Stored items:
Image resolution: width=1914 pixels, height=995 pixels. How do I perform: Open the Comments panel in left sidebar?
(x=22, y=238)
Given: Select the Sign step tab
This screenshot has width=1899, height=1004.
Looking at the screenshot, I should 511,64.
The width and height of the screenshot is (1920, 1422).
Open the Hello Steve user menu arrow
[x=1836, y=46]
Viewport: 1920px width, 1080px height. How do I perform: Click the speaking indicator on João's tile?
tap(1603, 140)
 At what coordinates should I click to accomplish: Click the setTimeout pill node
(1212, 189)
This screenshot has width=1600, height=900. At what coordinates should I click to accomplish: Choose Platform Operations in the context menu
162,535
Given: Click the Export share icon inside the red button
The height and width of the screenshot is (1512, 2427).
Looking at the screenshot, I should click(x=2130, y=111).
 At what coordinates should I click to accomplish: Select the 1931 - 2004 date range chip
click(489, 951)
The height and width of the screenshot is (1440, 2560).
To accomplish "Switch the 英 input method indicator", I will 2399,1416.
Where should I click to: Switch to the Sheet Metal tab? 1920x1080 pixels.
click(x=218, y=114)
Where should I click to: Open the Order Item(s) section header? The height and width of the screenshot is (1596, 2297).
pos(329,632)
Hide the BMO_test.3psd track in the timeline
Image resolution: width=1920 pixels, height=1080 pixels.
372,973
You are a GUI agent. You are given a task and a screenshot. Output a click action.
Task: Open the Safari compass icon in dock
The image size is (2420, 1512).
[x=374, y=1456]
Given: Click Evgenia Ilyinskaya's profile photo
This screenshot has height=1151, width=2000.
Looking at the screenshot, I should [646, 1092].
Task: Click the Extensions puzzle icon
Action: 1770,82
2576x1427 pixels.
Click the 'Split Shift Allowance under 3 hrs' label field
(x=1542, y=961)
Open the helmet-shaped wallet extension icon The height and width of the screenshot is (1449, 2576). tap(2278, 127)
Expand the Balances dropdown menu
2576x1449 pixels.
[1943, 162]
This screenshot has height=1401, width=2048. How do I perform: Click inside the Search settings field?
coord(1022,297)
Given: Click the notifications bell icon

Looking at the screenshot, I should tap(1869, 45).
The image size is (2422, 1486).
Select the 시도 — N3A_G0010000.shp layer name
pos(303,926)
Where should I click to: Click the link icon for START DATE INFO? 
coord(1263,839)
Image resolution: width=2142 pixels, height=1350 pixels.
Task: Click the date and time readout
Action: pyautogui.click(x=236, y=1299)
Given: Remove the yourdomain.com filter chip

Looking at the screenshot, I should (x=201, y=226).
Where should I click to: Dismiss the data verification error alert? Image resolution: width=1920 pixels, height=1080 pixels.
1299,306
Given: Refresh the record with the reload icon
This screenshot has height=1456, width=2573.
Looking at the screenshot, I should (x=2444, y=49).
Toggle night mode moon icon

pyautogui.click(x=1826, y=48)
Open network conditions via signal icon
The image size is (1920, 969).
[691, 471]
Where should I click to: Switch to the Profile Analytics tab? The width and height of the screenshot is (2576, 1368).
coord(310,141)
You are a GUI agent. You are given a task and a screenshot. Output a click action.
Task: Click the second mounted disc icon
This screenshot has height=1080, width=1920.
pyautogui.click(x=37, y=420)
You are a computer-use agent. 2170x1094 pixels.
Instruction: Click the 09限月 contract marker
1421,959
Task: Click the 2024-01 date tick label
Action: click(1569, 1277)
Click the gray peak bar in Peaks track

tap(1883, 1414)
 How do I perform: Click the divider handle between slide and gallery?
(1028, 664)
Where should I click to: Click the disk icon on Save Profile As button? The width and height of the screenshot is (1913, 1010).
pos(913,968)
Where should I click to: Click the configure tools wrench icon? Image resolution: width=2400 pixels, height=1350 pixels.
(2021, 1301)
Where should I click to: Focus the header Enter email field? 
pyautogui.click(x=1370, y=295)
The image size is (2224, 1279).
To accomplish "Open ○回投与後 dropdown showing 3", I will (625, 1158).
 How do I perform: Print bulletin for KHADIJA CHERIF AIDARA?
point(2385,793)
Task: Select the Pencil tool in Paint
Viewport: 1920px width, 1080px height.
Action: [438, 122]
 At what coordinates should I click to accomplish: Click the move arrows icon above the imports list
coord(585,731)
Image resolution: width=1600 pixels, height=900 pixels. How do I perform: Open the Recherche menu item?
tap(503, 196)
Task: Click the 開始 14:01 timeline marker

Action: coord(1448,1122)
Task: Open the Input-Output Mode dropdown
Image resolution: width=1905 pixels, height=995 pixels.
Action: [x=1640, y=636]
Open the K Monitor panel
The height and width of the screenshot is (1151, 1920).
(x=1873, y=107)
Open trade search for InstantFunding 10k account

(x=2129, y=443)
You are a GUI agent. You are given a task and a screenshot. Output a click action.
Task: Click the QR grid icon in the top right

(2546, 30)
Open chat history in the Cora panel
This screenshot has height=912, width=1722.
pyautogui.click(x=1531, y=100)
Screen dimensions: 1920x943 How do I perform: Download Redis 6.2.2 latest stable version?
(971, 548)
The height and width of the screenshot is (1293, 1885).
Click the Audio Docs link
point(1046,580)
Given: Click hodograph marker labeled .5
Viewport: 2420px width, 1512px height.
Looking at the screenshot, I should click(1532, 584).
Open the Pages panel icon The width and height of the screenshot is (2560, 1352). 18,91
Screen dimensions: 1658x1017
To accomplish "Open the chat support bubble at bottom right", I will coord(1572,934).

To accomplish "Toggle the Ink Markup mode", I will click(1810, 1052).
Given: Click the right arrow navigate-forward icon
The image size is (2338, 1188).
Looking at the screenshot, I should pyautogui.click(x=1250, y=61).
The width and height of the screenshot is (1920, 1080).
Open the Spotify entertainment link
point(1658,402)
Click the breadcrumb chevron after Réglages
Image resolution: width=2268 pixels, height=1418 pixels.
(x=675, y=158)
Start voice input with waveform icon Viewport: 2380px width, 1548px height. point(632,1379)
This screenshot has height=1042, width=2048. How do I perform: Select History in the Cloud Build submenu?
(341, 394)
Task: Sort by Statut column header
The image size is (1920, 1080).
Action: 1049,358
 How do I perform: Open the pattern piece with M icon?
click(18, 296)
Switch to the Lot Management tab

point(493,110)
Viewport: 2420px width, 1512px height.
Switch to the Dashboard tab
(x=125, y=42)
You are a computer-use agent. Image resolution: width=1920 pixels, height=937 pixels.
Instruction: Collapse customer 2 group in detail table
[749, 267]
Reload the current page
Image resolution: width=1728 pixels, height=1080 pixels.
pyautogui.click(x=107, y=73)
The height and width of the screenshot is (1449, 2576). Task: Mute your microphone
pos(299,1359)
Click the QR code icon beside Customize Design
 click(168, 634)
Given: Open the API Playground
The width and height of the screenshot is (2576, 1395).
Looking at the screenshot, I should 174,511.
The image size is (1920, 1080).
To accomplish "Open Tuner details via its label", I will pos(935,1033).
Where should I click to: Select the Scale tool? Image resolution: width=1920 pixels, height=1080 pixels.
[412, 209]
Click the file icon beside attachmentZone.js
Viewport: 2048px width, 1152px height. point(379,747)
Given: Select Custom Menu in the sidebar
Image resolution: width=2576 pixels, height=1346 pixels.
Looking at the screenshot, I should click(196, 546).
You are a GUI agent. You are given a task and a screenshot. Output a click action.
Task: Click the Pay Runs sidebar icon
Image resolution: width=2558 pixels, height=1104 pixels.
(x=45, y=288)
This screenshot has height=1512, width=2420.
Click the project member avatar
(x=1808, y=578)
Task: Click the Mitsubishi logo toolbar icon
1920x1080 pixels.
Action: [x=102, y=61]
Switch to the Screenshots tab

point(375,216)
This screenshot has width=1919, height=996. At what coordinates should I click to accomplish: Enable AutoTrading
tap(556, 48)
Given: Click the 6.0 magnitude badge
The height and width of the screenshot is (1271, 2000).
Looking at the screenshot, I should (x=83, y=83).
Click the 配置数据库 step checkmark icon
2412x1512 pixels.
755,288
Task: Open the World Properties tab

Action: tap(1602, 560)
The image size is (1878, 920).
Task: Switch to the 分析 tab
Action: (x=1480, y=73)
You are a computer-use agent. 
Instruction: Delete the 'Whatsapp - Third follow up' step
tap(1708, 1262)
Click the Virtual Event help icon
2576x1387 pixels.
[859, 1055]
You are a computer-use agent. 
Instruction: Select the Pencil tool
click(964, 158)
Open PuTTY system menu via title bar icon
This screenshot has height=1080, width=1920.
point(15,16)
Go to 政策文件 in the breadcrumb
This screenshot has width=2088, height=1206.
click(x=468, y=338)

• Task prompt
Look above for the line with "Given: Refresh the" and the line with "You are a computer-use agent. 2170x1094", and reproduce exactly those two lines plus every line between, nothing more.

• Response below
Given: Refresh the record with the reload icon
This screenshot has height=1456, width=2573.
Looking at the screenshot, I should (x=2444, y=49).
Toggle night mode moon icon

pyautogui.click(x=1826, y=48)
Open network conditions via signal icon
The image size is (1920, 969).
[691, 471]
Where should I click to: Switch to the Profile Analytics tab? The width and height of the screenshot is (2576, 1368).
coord(310,141)
You are a GUI agent. You are given a task and a screenshot. Output a click action.
Task: Click the second mounted disc icon
This screenshot has height=1080, width=1920.
pyautogui.click(x=37, y=420)
You are a computer-use agent. 2170x1094 pixels.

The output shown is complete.